Wednesday, October 26, 2011

What We Learned About the CLASS Act Today

This morning the Energy and Commerce Committee held a hearing regarding the demise of the CLASS Act Ponzi scheme.  Here’s just some of what we learned about the program, and the regulatory and actuarial debacle the Administration announced earlier this month:

Robust Debate on Scoring:  Assistant Secretary Glied attempted to defend the Administration’s decision to disregard the warnings of the many independent experts regarding CLASS’ solvency by saying that there is always a “robust debate” about modeling and scoring issues related to any piece of legislation.  If that’s the case, and there’s always a significant margin of error when it comes to fiscal scorekeeping, then why are Democrats so absolutely certain that the rest of the law will reduce the deficit…?
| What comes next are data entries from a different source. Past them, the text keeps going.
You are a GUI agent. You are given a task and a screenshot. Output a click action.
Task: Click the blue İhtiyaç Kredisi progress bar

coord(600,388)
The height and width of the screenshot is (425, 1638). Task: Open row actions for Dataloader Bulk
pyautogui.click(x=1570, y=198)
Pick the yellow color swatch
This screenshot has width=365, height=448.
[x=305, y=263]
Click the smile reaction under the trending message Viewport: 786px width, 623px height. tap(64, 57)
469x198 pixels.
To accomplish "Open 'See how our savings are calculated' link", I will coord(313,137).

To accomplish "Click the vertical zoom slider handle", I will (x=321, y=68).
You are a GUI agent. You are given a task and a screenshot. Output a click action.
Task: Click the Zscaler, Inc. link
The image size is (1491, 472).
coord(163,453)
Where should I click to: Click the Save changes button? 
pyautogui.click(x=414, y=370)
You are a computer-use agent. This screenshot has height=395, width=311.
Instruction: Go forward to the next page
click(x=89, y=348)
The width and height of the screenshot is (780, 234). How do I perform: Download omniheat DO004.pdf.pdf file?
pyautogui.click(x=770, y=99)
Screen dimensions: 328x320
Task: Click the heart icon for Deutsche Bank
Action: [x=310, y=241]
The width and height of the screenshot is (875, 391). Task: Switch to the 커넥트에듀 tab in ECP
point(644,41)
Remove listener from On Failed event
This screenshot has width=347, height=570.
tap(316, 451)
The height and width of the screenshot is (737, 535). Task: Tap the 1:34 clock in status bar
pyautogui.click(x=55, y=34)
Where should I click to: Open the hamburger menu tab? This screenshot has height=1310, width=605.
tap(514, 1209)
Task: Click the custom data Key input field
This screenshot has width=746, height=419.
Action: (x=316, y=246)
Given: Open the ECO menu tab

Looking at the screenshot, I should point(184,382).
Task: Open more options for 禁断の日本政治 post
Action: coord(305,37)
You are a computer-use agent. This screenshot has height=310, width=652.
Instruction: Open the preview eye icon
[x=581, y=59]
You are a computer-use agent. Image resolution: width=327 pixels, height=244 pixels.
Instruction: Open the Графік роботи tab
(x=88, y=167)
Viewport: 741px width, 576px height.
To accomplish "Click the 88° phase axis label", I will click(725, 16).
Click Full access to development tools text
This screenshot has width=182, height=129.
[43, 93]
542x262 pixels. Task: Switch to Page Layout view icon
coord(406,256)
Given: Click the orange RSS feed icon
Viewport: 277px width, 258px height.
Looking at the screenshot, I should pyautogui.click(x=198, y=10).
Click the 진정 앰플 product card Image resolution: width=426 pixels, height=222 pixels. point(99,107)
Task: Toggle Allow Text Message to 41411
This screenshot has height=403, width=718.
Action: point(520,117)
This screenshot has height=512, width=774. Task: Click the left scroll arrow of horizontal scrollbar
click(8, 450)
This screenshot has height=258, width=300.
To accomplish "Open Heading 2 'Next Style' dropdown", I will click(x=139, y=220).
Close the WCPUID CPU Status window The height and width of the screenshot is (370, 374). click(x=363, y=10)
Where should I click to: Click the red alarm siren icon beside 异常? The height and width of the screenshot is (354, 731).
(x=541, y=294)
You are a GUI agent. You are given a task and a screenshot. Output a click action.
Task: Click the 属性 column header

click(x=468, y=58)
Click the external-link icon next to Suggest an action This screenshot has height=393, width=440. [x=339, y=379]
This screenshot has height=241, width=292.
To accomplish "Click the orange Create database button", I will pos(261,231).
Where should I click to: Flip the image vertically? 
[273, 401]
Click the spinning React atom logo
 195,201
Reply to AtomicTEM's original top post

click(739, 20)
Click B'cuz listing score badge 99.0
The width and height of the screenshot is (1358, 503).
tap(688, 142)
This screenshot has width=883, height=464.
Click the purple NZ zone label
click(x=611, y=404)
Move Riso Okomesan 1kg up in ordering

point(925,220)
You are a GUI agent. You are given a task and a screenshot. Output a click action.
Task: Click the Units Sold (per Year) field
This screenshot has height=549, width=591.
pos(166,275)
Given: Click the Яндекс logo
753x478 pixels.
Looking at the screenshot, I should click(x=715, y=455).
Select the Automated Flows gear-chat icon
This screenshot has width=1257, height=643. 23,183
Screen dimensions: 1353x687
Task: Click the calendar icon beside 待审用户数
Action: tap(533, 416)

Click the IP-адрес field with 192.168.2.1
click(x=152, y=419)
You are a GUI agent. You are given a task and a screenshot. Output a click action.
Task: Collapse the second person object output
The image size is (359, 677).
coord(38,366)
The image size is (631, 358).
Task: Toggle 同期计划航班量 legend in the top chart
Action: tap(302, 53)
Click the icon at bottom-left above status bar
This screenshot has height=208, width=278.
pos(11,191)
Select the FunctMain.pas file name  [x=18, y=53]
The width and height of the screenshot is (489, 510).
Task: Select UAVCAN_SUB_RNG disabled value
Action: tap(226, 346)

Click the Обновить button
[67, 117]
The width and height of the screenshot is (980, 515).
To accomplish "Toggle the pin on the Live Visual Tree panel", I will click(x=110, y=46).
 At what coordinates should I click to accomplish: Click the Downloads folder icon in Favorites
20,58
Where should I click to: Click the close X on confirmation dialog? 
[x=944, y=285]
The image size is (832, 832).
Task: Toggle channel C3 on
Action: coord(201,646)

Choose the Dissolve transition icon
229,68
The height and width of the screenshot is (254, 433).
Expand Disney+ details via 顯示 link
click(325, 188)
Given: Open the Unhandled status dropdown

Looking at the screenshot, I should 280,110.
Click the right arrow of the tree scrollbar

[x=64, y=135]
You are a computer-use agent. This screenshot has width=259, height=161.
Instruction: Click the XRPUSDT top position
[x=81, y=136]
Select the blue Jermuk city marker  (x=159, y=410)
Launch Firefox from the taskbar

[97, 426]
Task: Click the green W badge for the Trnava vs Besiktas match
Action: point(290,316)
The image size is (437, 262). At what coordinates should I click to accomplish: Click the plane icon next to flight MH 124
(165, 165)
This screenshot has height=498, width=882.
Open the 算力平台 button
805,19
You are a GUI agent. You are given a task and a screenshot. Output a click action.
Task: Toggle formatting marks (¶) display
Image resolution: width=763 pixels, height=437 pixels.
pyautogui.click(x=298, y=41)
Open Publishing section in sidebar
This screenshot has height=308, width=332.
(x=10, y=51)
Administration Misinformation:  Assistant Secretary Greenlee announced that HHS has in fact closed the CLASS Act office, and ceased all CLASS-related implementation activities.  This admission comes one month after a White House official called a report that the CLASS office was closing “flat-out false” and a “false rumor.”

Wasteful Government Spending:  Assistant Secretary Greenlee testified that HHS spent $5 million in taxpayer dollars in 2010 and 2011 attempting to implement what even Democrats called a “Ponzi scheme of the first order.”  This is a more than 100% increase in spending over the last three months; in August, HHS said in a letter to Senators Thune and Shelby that HHS had spent only $2.2 million on CLASS.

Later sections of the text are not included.